The next part leverages another feature of RegEx. The second parameter of Replace can be fed a function. For every matching group (ie surrounded by parentheses) a match variable will be made available in the function.

str.replace(/group1)|(group2)|(group3)/, (m, g1, g2, g3, offset, string) => {
  console.log(m);
  console.log(g1);
  console.log(g2);
  console.log(g3);
});

This is fully documented at MDN - String.prototype.replace()

If you need to do a complex replace without additional logic you can use $&, $1, $2, $3 in the second parameter to reference the match, group1, group2, group3, etc.

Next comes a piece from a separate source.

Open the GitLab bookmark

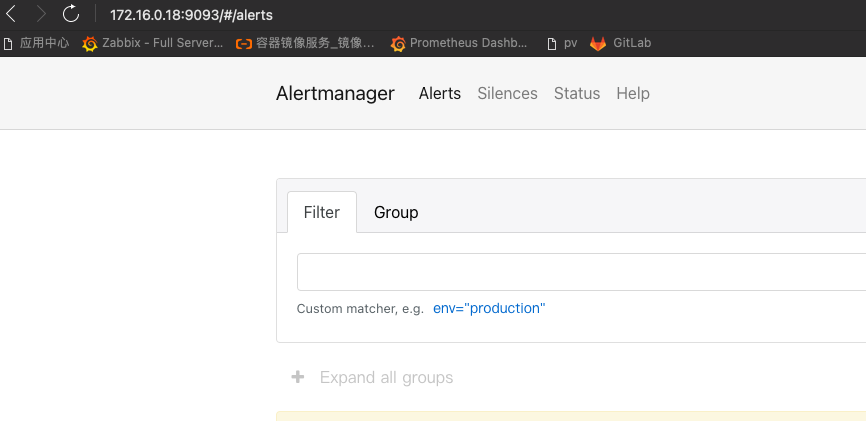pos(621,43)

str.replace(/group1)|(group2)|(group3)/, "$&  $1 $2 $3);

The replacement string is whatever you return from the function. By inlining the after construction logic into this string we can capture before in the text, construct after and return the correct version of `after.

Even for an advanced example, this goes pretty far above and beyond the typical usage of RegEx. I only know about this because I use RegExp as the lexer in jquery-csv lib.

KittenHero · January 14, 2018, 6:51am

I suppose capture group could be a bit advanced, but it does make your life easier when you do search and replace in vim

DanCouper · January 14, 2018, 10:41am

That’s just Firefox btw. Chromium’s implementation will differ. Chrome/IE/Edge/Safari are all closed souce so can’t tell. However, the core JS stuff (ie not the browser APIs) has to follow the ECMAScript spec, somyou can tell what it’s doing anyway without the source.

Ok, string.replace is notthing to do with regex, it’s basic string substitution. However, the method does a check to see if a regex is used - if so, it delegates to the regexp module to build the string to look for and the one to replace. The browser is written in C++ (some Rust if it’s Firefox), so if using the native methods is a better option than the JS ones, then it makes sense to use them, but it’ll be on a case by case basis. Like the array method sort: if it’s all integers, generally a fast C++ integer sort from the standard library is (or used to commonly be) used.

Firefox is having parts of itself rebuilt in Rust; it’s Mozilla’s language and it was funded for that reason afaik

lynxlynxlynx · January 14, 2018, 9:47pm

It supports very few of them. If it had case-affecting modifiers (eg. \L), it could make things cleaner here. I do rescind the one-regex possibility though, as I don’t see a way to do it with less than two, except maybe if it also supported recursion.

@luishendrix92: yes, it would need to be fixed to work on non-ascii locales.

evanplaice · January 15, 2018, 1:21am

@DanCouper I could track where it fellback to using the non-optimized version if the native c version doesn’t exist. I couldn’t see where it delegated to using RegEx, so I assumed the RegEx approach was the fallback alternative.

I should probably take a moment to sit and study the code more closely but I’ll take your word for it. Thanks for the feedback. It’s inspiring to see the work Mozilla is doing on Rust.

@lynxlynxlynx I’m no PREG guru, I didn’t really pick up RegEx until I transitioned over to mostly writing code in JS.

\L does make a lot of sense for this

Maybe more modifiers will be added in the future. I was honestly surprised to see the Dotall operator proposal on TC39’s list. Even more-so, that the proposal has been fast-tracked to Stage 4 within a year. We can likely look forward to more being added in the near future.

It looks like a lot more are coming soon:
https://mathiasbynens.be/notes/es-regexp-proposals

jeremyfiel · August 2, 2019, 8:00pm

My Functional Programming solution. (updated for edge case where before is lcase and after is ucase)

const isUpperCase = str => (/^[A-Z]/).test(str)
  
const preserve = (before, after) => {
  let newStr
  if(isUpperCase(before)) {
  newStr = after.charAt(0).toUpperCase() + after.slice(1)
  return newStr
  }
  if(isUpperCase(after)) {
    newStr = after.charAt(0).toLowerCase() + after.slice(1)
    return newStr
  }
 return after
}

const myReplace = (str, before, after) => {
  let checkCase = preserve(before, after)
 return str.replace(before, checkCase)
}

console.log(
myReplace("His name is Tom", "Tom", "john"),
myReplace("He is Sleeping on the couch", "Sleeping", "sitting"),
myReplace("Let us go to the store", "store", "mall"),
myReplace("This has a spellngi error", "spellngi", "spelling"),
myReplace("Let us get back to more Coding", "Coding", "algorithms"),
myReplace("This is not the wrong caes", "caes", "Case")
)